Laurie Harper wrote:
Scott Van Wart wrote:
We have a requirement that the user be prompted if any changes have been made on a form, and they try to navigate away. I've divided this up
Firstly, is the requirement to detect changes to the form compared to how it was last rendered, or compared to how it was *originally* rendered? I.e. do you have to be able to detect a difference in form state across multiple requests?
Originally rendered. I need to render the hidden fields because it's a multi-user system, and I have other mechanisms that maintain concurrency--so by passing the fields back and forth as hidden, the process doesn't get disrupted by someone else changing it in the background (I can use my other methods of notifying the user that this has happened).
Even then, all you really need is a Javascript object containing key/value pairs describing each form property's starting value. You shouldn't need to worry about server-side data types, collections, or anything else; just 'form field X has value Y'.

There are a few things I need to worry about by design:
- Child items listed on a page, and their order.
- Multi-select dropdowns.
- Multiple checkboxes (this one actually wasn't as difficult as I thought it was going to be). - Map-based nested beans (someForm.someChild(4).whatever--ahh, a simple key=value?

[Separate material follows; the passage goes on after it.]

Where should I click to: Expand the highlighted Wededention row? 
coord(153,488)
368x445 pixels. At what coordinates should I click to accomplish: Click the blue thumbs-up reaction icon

Nope, whatever is a multi-checkbox).

Right now I'm halfway through my implementation of generating a lot of stuff myself. Rather than using beanutils, I just add a @NavPrompt annotation to each private member of my ActionForm that I want to track. I've implemented basic ones (where I can just do document.form.whatever.value != "..."), multi-selects (with a helper method), multi-checkboxes (with a helper method), but I still need to do nested beans and map-based beans.

I decided to do it this way rather than simple key/value pairs to keep the JavaScript as simple as possible. It's also possible that with better knowledge of JavaScript I could reduce the amount of framework I need to write on the server, but writing Java code is far more fun than learning--let alone writing--JavaScript IMHO :).